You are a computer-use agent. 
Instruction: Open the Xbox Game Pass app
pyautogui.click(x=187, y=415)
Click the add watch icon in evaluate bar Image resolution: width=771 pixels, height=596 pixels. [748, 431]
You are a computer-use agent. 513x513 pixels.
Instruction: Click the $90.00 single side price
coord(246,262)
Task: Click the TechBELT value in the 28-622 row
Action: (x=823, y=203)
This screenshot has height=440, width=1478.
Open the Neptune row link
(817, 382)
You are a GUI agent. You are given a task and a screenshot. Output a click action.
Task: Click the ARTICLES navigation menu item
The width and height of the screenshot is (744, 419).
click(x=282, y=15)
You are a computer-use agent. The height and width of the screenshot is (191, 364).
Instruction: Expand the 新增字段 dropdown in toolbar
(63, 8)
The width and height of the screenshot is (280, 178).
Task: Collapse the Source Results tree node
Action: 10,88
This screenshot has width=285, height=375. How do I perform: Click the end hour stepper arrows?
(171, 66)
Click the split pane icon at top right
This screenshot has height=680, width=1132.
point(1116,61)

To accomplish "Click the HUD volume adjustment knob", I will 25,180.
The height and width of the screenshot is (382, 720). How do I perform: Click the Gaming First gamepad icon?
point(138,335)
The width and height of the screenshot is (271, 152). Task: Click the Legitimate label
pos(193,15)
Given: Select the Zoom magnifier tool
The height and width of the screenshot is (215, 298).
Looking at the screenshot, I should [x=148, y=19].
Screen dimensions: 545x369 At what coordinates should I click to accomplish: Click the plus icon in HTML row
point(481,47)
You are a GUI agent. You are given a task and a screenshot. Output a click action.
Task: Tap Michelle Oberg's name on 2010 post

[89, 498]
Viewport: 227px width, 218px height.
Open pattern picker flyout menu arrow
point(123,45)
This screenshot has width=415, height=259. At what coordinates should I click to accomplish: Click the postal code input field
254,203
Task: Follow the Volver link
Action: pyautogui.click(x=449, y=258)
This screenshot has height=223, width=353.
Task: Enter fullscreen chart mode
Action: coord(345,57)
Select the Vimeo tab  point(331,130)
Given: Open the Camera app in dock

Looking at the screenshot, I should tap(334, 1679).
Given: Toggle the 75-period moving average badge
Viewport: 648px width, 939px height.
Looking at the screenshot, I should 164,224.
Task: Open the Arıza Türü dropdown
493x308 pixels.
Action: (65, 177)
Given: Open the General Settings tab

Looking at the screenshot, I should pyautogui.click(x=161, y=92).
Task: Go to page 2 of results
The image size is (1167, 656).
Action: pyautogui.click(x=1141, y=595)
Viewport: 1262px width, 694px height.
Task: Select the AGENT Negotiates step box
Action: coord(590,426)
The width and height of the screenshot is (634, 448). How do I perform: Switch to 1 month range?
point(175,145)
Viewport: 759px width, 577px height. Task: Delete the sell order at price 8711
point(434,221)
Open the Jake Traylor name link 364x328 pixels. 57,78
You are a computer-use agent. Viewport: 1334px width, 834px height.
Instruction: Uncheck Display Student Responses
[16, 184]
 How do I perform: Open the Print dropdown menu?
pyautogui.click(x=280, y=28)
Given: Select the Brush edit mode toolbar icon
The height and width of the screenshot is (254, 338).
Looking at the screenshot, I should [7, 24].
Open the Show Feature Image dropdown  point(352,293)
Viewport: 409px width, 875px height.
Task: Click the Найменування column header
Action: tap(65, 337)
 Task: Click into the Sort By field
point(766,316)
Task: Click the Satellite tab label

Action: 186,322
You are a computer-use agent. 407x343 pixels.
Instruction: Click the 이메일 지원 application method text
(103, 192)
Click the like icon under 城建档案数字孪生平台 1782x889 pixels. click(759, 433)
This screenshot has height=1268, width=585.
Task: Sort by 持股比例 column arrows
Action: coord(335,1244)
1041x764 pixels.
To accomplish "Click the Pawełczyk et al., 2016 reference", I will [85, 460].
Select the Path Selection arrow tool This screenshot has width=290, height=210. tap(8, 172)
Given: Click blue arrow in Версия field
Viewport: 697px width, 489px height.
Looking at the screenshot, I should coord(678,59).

-------

[What the task requires]:
Output every entry exactly as it appears.

[Completed task]:
You are a computer-use agent. 
Instruction: Open the Xbox Game Pass app
pyautogui.click(x=187, y=415)
Click the add watch icon in evaluate bar Image resolution: width=771 pixels, height=596 pixels. [748, 431]
You are a computer-use agent. 513x513 pixels.
Instruction: Click the $90.00 single side price
coord(246,262)
Task: Click the TechBELT value in the 28-622 row
Action: (x=823, y=203)
This screenshot has height=440, width=1478.
Open the Neptune row link
(817, 382)
You are a GUI agent. You are given a task and a screenshot. Output a click action.
Task: Click the ARTICLES navigation menu item
The width and height of the screenshot is (744, 419).
click(x=282, y=15)
You are a computer-use agent. The height and width of the screenshot is (191, 364).
Instruction: Expand the 新增字段 dropdown in toolbar
(63, 8)
The width and height of the screenshot is (280, 178).
Task: Collapse the Source Results tree node
Action: 10,88
This screenshot has width=285, height=375. How do I perform: Click the end hour stepper arrows?
(171, 66)
Click the split pane icon at top right
This screenshot has height=680, width=1132.
point(1116,61)

To accomplish "Click the HUD volume adjustment knob", I will 25,180.
The height and width of the screenshot is (382, 720). How do I perform: Click the Gaming First gamepad icon?
point(138,335)
The width and height of the screenshot is (271, 152). Task: Click the Legitimate label
pos(193,15)
Given: Select the Zoom magnifier tool
The height and width of the screenshot is (215, 298).
Looking at the screenshot, I should [x=148, y=19].
Screen dimensions: 545x369 At what coordinates should I click to accomplish: Click the plus icon in HTML row
point(481,47)
You are a GUI agent. You are given a task and a screenshot. Output a click action.
Task: Tap Michelle Oberg's name on 2010 post

[89, 498]
Viewport: 227px width, 218px height.
Open pattern picker flyout menu arrow
point(123,45)
This screenshot has width=415, height=259. At what coordinates should I click to accomplish: Click the postal code input field
254,203
Task: Follow the Volver link
Action: pyautogui.click(x=449, y=258)
This screenshot has height=223, width=353.
Task: Enter fullscreen chart mode
Action: coord(345,57)
Select the Vimeo tab  point(331,130)
Given: Open the Camera app in dock

Looking at the screenshot, I should tap(334, 1679).
Given: Toggle the 75-period moving average badge
Viewport: 648px width, 939px height.
Looking at the screenshot, I should 164,224.
Task: Open the Arıza Türü dropdown
493x308 pixels.
Action: (65, 177)
Given: Open the General Settings tab

Looking at the screenshot, I should pyautogui.click(x=161, y=92).
Task: Go to page 2 of results
The image size is (1167, 656).
Action: pyautogui.click(x=1141, y=595)
Viewport: 1262px width, 694px height.
Task: Select the AGENT Negotiates step box
Action: coord(590,426)
The width and height of the screenshot is (634, 448). How do I perform: Switch to 1 month range?
point(175,145)
Viewport: 759px width, 577px height. Task: Delete the sell order at price 8711
point(434,221)
Open the Jake Traylor name link 364x328 pixels. 57,78
You are a computer-use agent. Viewport: 1334px width, 834px height.
Instruction: Uncheck Display Student Responses
[16, 184]
 How do I perform: Open the Print dropdown menu?
pyautogui.click(x=280, y=28)
Given: Select the Brush edit mode toolbar icon
The height and width of the screenshot is (254, 338).
Looking at the screenshot, I should [7, 24].
Open the Show Feature Image dropdown  point(352,293)
Viewport: 409px width, 875px height.
Task: Click the Найменування column header
Action: tap(65, 337)
 Task: Click into the Sort By field
point(766,316)
Task: Click the Satellite tab label

Action: 186,322
You are a computer-use agent. 407x343 pixels.
Instruction: Click the 이메일 지원 application method text
(103, 192)
Click the like icon under 城建档案数字孪生平台 1782x889 pixels. click(759, 433)
This screenshot has height=1268, width=585.
Task: Sort by 持股比例 column arrows
Action: coord(335,1244)
1041x764 pixels.
To accomplish "Click the Pawełczyk et al., 2016 reference", I will [85, 460].
Select the Path Selection arrow tool This screenshot has width=290, height=210. tap(8, 172)
Given: Click blue arrow in Версия field
Viewport: 697px width, 489px height.
Looking at the screenshot, I should coord(678,59).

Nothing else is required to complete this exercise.